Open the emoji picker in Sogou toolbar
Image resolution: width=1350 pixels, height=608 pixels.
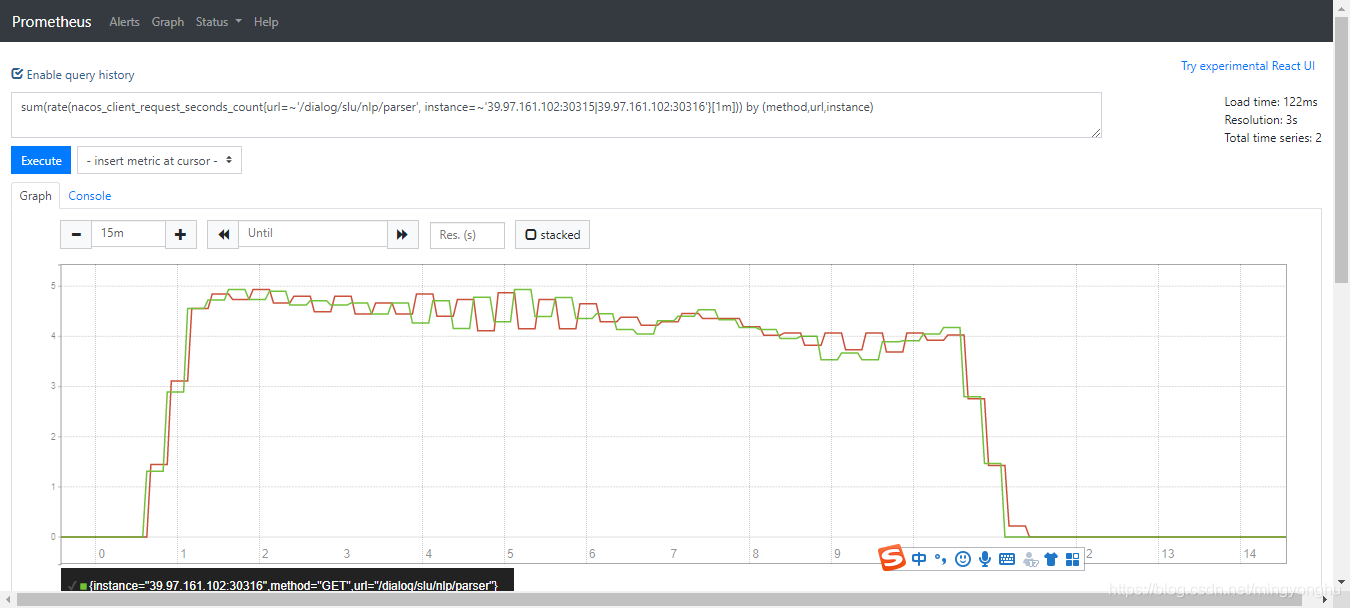point(962,559)
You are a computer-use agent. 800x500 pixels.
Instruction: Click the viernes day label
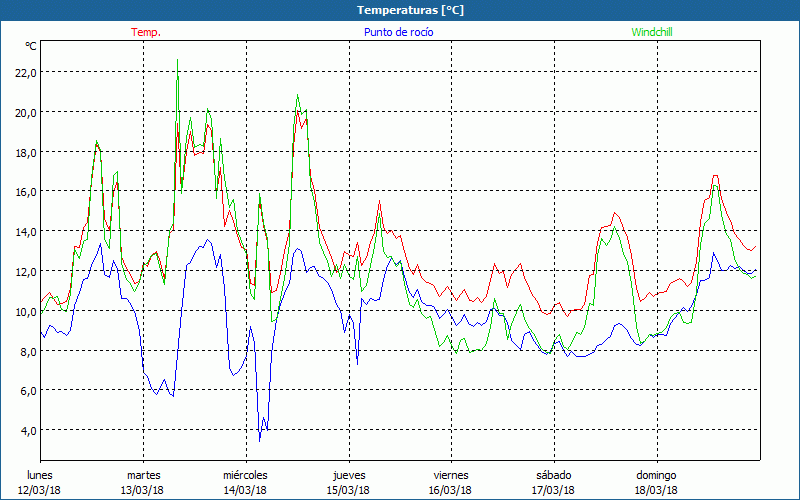[x=451, y=474]
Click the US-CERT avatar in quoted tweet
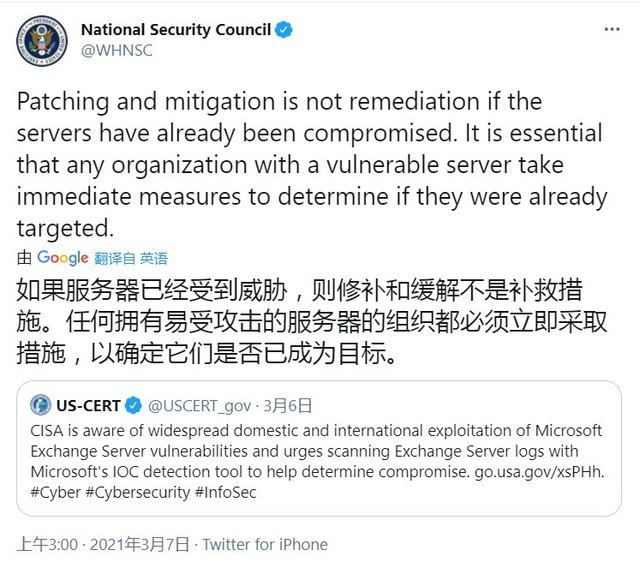The width and height of the screenshot is (640, 568). pos(41,405)
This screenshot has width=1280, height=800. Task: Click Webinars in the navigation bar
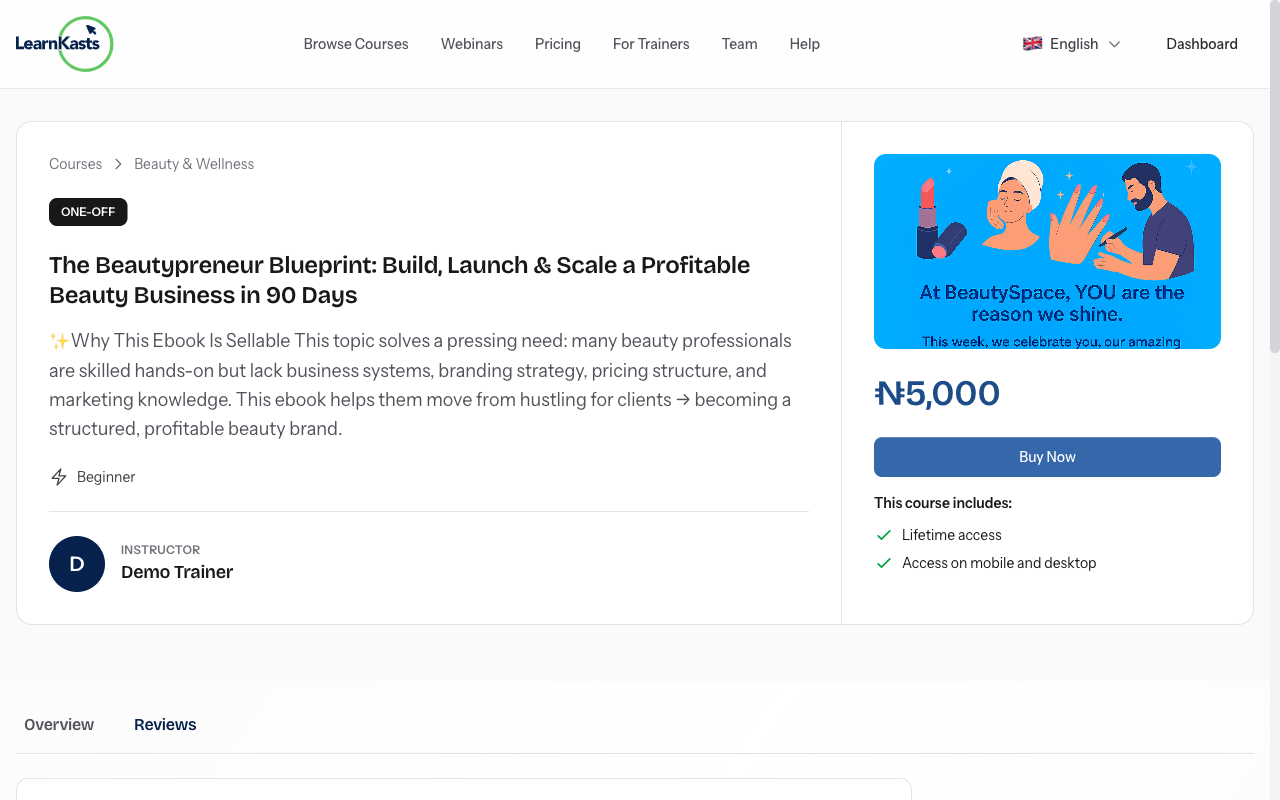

--------------------

# WHAT IS BEING ASKED
The records above should be written out in full and unchanged, except that pictures are dropped.

# RESPONSE TO THE TASK
Open the emoji picker in Sogou toolbar
Image resolution: width=1350 pixels, height=608 pixels.
point(962,559)
You are a computer-use agent. 800x500 pixels.
Instruction: Click the viernes day label
[x=451, y=474]
Click the US-CERT avatar in quoted tweet
The width and height of the screenshot is (640, 568). pos(41,405)
This screenshot has width=1280, height=800. Task: Click Webinars in the navigation bar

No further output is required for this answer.